W. French Anderson
W. French Anderson
“Gene therapy will succeed with time. It is important that it succeed because no other area of medicine holds as much promise for providing cures for the many devastating diseases that now ravage humankind.”
Biography
Oklahoma native Dr. W. French Anderson graduated from Tulsa’s Central High School in 1954, Harvard College in 1958, and Cambridge University in 1960. He received his medical degree from Harvard Medical School in 1963 and held positions at the George Washington University School of Medicine and the National Institute of Health, where he chaired the Department of Medicine and Physiology from 1984 to 1992. He directed the Gene Therapy Laboratories at the University of Southern California School of Medicine and emphasized the development of advanced gene therapy delivery systems. He was the leader of the team that performed the first approved human gene therapy trial in 1990 and holds significant patents in human gene therapy.

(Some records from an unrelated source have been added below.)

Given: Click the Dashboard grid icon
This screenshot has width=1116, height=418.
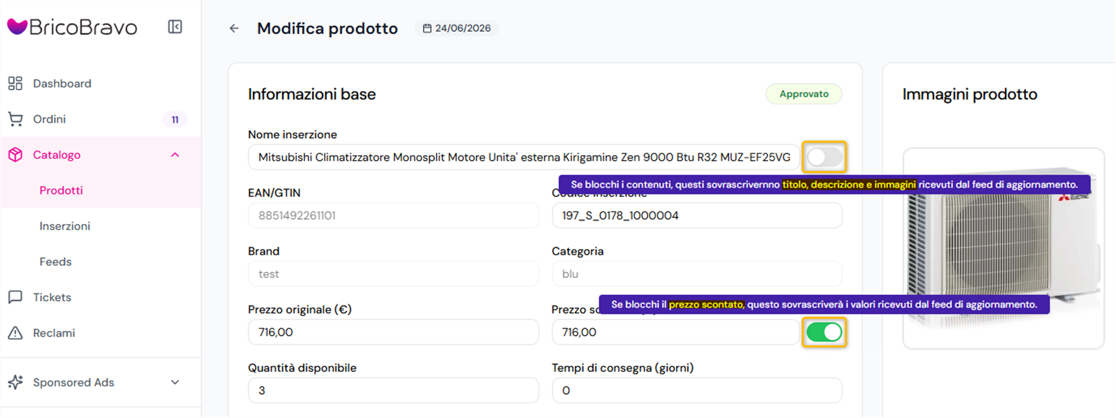Looking at the screenshot, I should (x=15, y=83).
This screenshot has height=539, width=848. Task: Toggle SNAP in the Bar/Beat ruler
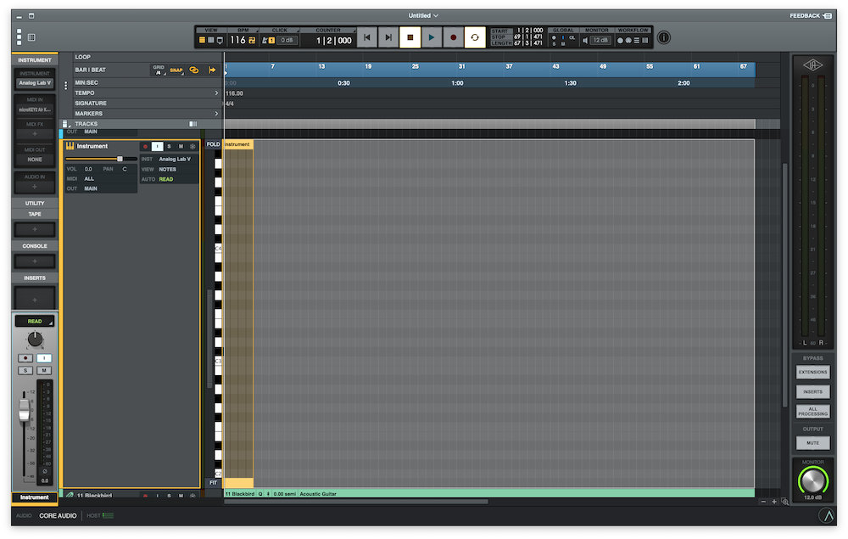pyautogui.click(x=176, y=70)
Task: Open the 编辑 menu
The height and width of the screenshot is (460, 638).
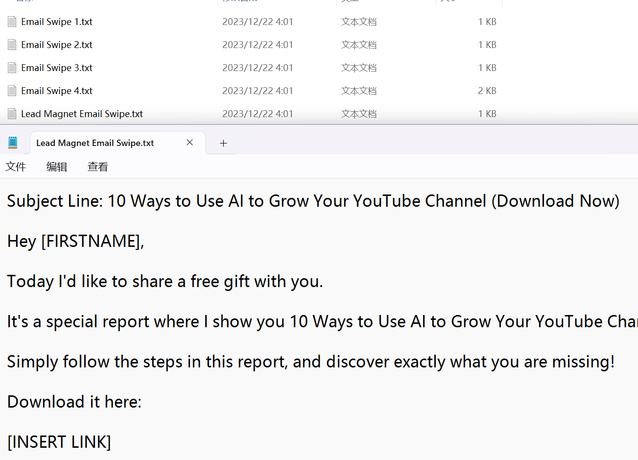Action: (57, 167)

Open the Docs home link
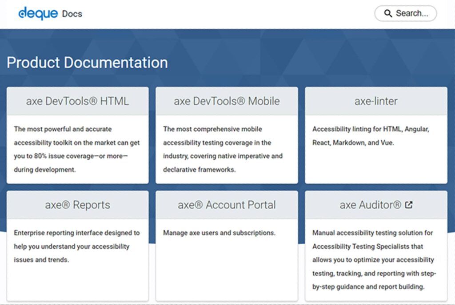72,14
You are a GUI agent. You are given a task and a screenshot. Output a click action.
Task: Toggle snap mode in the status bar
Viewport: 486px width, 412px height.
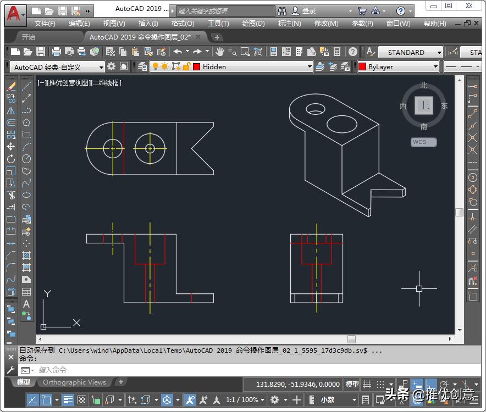click(379, 384)
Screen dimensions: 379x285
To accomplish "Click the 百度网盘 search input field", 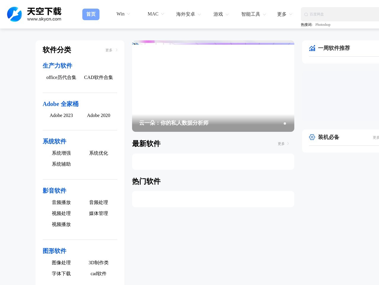I will coord(341,14).
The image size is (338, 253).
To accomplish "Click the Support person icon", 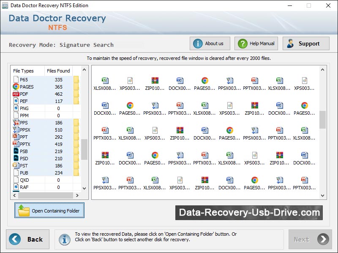I will 290,43.
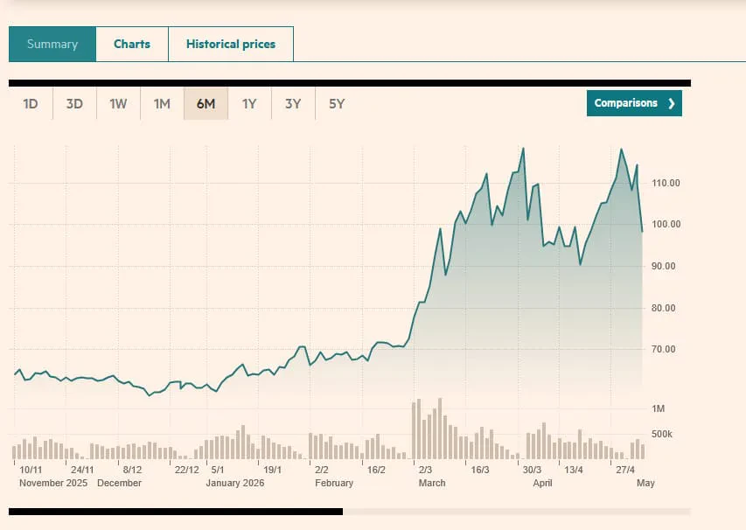Choose the 6M chart period
The width and height of the screenshot is (746, 530).
pyautogui.click(x=206, y=103)
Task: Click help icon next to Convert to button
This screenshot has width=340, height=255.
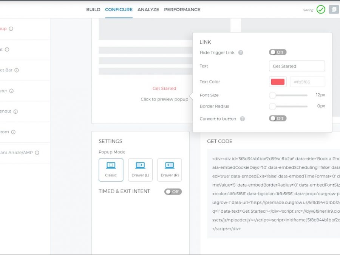Action: pyautogui.click(x=243, y=119)
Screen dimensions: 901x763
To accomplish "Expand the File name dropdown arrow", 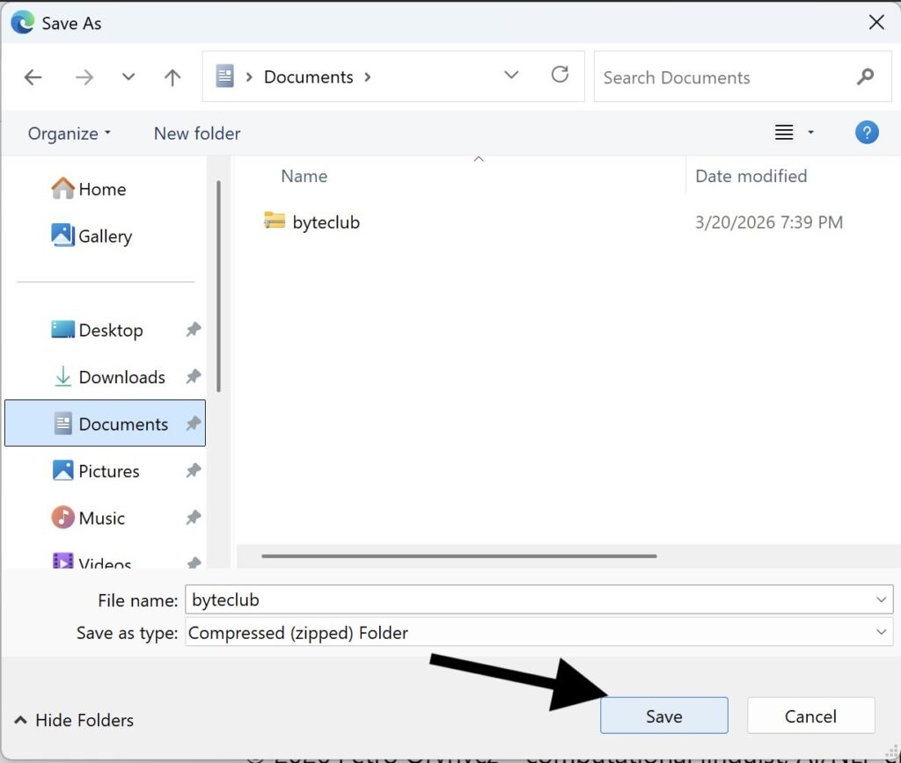I will point(882,600).
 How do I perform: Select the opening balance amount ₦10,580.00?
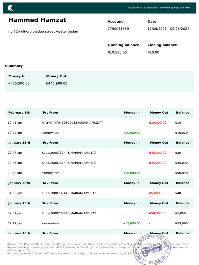pyautogui.click(x=117, y=52)
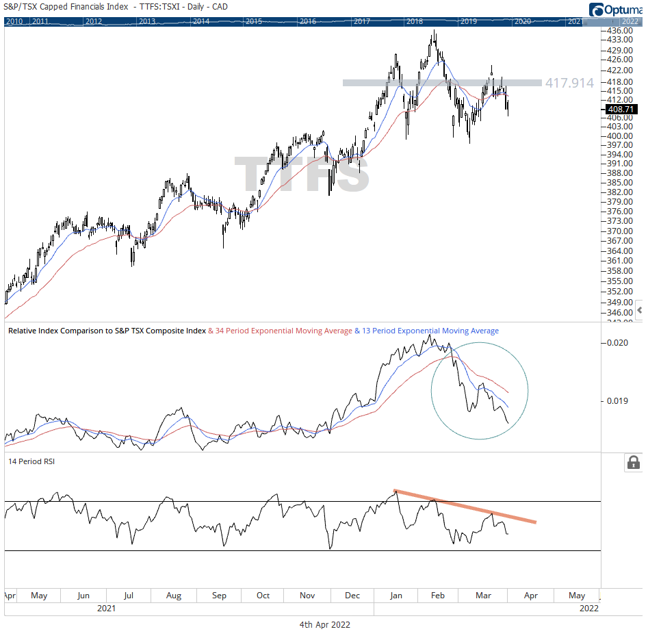The height and width of the screenshot is (638, 648).
Task: Select the orange RSI trendline
Action: point(465,505)
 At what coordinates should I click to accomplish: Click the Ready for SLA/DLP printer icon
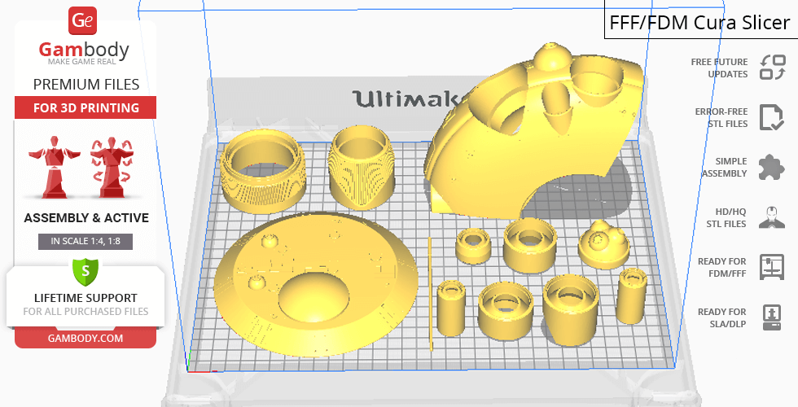click(x=771, y=317)
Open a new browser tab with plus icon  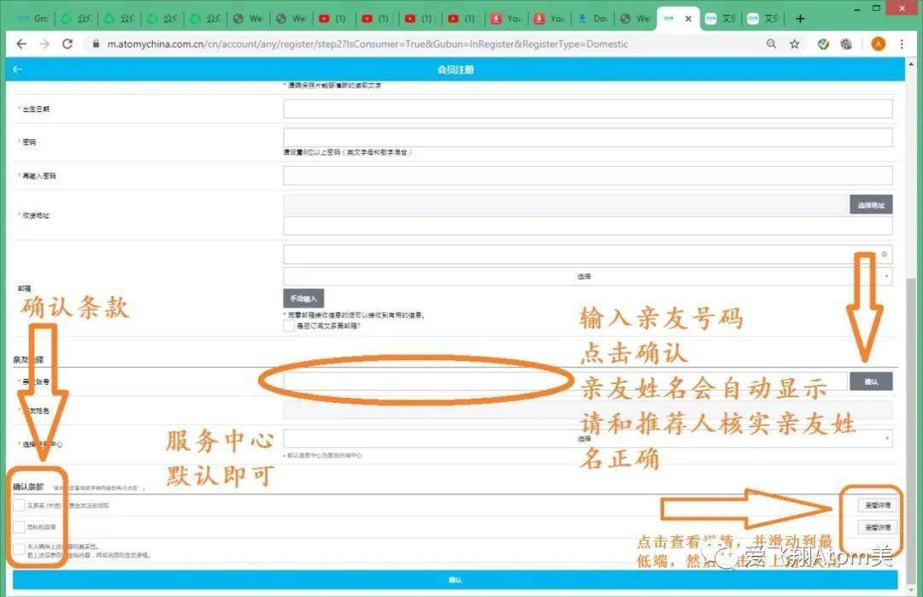(x=800, y=18)
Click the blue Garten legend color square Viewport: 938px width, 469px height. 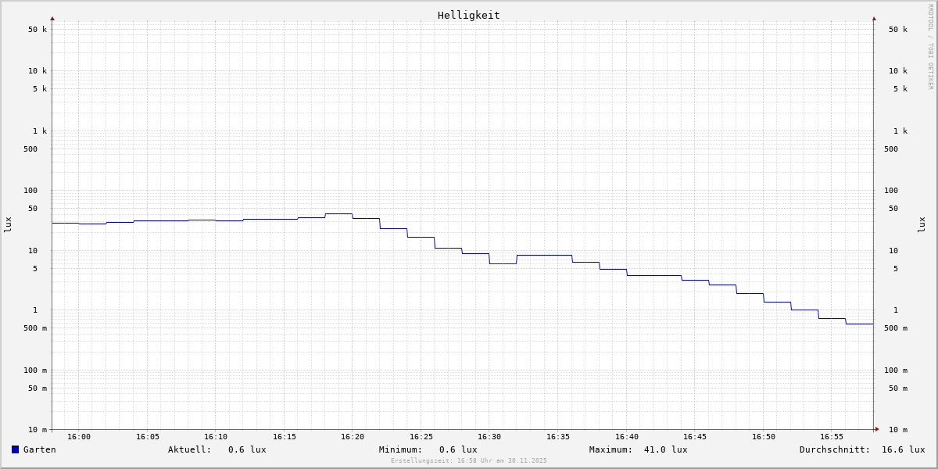coord(15,449)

Anderson published more than 300 research articles, served on the advisory committee for the Food and Drug Administration, and was editor-in-chief of the journal Human Gene Therapy. Anderson was also the physician for the National Olympic Team from 1981 to 1988.
Fun fact
W. French Anderson has been called the Father of Gene Therapy and established the first approved clinical protocol for carrying out gene transfer.
Oklahoma connections
Anderson was born in Tulsa, Oklahoma.